Sunday, May 04, 2008

Another Boring Report

It's a gorgeous day outside--crisp and sunny--but Simon and I are once again inside grading papers. The end, for me, is in sight. This week my students will take finals, which I'll likely spend next weekend grading. I'd wanted to go to Atlanta to see my nephew, who's growing up fast and without his auntie, but it looks like I'll be here preparing for our move.
We visited the house yesterday, and one of the most exciting changes had just begun: the floors are being refinished! The baseboards have gone up, and they are huge and beautiful--like the ones that were original to the home. In the master bathroom, the sink cabinet is in, and the ceeiling-stain problems have been fixed (the wood ceilings were releasing some kind of oil that bled through the paint). This week, the countertops go in, the kitchen will be painted, and our IKEA upper cabinets will get hung (I spent last weekend assembling them.) It looks as though we are still "on" for moving in June 1st, although we have heard bad things about the final step of getting an inspector to issue and occupancy certificate.

Anyways, here are some pictures of this week's progress:

This the family room, which will open onto the back porch. Half of the floor has been sanded.
This picture shows the beautiful wood grain. The width of the wood and its grain suggests it is heart pine. We've asked for a matte finish, as I can't stand super-shine.

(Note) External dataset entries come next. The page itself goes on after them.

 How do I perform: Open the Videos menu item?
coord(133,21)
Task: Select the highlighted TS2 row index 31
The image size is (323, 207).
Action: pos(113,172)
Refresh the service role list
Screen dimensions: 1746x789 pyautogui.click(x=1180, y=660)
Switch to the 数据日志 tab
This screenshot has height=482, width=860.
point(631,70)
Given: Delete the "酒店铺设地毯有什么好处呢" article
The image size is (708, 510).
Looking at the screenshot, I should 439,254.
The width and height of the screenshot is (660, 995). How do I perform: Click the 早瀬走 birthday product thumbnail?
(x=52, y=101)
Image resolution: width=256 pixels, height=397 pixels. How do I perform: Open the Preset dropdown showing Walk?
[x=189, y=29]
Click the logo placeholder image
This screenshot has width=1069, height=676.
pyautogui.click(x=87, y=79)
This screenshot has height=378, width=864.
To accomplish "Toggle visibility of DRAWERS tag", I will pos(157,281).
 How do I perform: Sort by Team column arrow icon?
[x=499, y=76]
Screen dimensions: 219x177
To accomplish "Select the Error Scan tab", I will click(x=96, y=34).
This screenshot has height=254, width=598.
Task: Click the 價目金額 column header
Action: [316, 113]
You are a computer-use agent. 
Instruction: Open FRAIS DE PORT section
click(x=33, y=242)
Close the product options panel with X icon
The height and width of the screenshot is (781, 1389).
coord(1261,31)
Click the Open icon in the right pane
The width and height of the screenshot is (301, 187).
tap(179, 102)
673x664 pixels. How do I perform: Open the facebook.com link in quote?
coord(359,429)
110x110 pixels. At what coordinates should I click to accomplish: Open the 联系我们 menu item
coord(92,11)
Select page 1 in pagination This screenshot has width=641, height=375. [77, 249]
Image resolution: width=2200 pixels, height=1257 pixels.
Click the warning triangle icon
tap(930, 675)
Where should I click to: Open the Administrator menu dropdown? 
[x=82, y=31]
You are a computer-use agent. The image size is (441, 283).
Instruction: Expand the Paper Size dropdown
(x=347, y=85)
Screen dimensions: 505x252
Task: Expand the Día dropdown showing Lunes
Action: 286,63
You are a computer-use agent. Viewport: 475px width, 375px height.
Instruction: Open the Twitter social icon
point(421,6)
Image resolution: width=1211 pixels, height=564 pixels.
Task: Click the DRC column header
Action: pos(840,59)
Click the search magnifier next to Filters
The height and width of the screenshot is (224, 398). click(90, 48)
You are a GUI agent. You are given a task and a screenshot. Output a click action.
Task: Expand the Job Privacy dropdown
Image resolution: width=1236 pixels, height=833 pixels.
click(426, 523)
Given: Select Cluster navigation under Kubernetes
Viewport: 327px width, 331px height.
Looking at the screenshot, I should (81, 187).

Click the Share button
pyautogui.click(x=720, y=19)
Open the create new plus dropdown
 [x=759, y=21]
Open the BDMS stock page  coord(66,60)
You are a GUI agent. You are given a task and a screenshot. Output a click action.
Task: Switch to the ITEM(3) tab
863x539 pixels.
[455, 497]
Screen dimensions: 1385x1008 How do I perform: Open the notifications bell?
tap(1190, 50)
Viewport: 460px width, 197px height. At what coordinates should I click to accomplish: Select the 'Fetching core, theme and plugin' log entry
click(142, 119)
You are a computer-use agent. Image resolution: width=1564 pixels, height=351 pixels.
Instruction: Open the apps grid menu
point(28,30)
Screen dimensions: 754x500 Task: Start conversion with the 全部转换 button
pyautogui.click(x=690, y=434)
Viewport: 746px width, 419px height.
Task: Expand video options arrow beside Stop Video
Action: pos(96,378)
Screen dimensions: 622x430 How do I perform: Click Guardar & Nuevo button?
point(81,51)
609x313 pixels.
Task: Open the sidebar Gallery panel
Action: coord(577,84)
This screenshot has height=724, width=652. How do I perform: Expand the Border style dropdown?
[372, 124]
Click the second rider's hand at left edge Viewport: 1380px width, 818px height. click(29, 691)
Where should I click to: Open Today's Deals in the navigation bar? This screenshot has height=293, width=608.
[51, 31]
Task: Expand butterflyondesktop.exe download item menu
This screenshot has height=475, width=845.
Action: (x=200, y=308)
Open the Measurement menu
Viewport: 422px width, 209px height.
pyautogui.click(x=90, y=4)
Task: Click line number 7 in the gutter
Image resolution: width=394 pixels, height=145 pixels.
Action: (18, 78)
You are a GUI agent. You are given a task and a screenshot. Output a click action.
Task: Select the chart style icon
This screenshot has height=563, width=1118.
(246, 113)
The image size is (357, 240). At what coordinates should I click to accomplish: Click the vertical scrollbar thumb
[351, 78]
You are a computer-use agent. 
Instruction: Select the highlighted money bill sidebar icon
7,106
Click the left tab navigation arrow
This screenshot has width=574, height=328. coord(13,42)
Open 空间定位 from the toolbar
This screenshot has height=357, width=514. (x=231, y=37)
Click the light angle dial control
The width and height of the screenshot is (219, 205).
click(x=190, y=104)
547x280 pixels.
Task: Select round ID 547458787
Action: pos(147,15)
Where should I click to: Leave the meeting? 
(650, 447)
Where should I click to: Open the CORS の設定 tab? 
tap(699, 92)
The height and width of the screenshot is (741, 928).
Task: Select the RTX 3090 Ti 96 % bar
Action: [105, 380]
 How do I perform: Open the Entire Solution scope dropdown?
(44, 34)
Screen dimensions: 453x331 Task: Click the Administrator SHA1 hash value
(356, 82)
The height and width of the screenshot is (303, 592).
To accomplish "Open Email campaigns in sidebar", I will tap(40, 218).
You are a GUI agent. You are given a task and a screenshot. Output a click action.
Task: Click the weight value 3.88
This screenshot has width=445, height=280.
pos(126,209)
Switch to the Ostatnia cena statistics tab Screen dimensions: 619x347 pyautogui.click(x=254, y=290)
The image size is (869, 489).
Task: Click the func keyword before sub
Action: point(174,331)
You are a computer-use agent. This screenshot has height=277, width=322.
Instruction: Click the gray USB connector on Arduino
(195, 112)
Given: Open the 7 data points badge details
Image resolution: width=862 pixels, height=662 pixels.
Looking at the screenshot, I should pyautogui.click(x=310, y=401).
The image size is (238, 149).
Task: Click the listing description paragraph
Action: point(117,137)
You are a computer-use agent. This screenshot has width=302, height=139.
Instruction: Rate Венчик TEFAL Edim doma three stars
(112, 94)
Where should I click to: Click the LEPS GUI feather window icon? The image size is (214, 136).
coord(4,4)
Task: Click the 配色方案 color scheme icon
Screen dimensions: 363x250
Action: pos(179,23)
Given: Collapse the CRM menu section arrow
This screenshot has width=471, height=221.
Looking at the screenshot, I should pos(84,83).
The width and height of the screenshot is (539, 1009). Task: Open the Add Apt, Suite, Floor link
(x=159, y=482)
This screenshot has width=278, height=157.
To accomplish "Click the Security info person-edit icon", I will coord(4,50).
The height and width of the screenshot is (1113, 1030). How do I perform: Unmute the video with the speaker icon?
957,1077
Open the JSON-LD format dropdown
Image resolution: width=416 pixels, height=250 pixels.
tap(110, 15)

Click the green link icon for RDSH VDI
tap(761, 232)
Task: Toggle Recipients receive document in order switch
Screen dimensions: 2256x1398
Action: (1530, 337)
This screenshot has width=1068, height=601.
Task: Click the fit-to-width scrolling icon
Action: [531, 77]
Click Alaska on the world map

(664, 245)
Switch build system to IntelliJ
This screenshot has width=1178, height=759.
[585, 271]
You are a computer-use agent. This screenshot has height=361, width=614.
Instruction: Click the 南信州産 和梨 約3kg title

The crew opened the shutters on one of the front windows, which allowed spectacular light to come in. We also discovered that we have a fully "interactable" house with stationary screens on the bottom half of the windows that allows us to open them in order to catch a breeze. (Simon's testing them out in what will become the study, below.)

Here's more of our master bathroom. The sink cabinet and sink are from IKEA. The baseboards have yet to be primed in this room, but you can see that the window has been sanded and prepped for painting. You can also see the very basic white floor tile that we chose. I love it.

I couldn't stand to post a master bathroom picture without adding another of our shower! Next week the glass guy will come to put up the partial enclosure.
Oh--and here is a view from the front room (which will be the dining room just off the kitchen.) The green house across the street is the inspiration for our kitchen-colors. They haven't gone up yet, but when they do, I'll post.

The grass at the end of the street is the levee, and when you walk up that hill, you see this:

All the house stuff has offered a sound excuse for our not attending Jazz Fest this year. It's the first year, I think, that I've not gone since I moved here in 1997. Today has been the hardest day to be away from it, what with the weather and all, but at $50 per ticket, plus food and booze, we just decided the $150 would be better spent on the house this year. I almost always value experience over things, but I've been so tired from the long and difficult semester that I didn't agonize over this one, in the least. We decided to buy the Jazz Fest poster--a wonderful image of Irma Thomas in a pant suit next to a live oak tree--so we'll have a souvenir from the only fest we've not attended.

In addition to the house progress, there are other happy things to report. I won the Excellence in Teaching Freshman Composition award this week, for one. I discovered a singer whose song, Cobrastyle, I've been dancing to, and the end of the semester really is just around the corner.

Still, I have been feeling the residual effects of this long semester, and I am just so dang tired. Yesterday I asked Simon if we could go out to buy a pair of pants that will fit my now size-6 waist, but when the only pair I liked was $150, we decided I could just "belt it" and work on fattening up over the summer. So my plan is to sleep, work on furnishing the house, and eat a lot of backyard BBQ. I will not be able to participate in the Greater New Orleans Writing Project, as I'd hoped to, since it would've meant a month of 14-hour days, but I'm too tired to feel bad about it.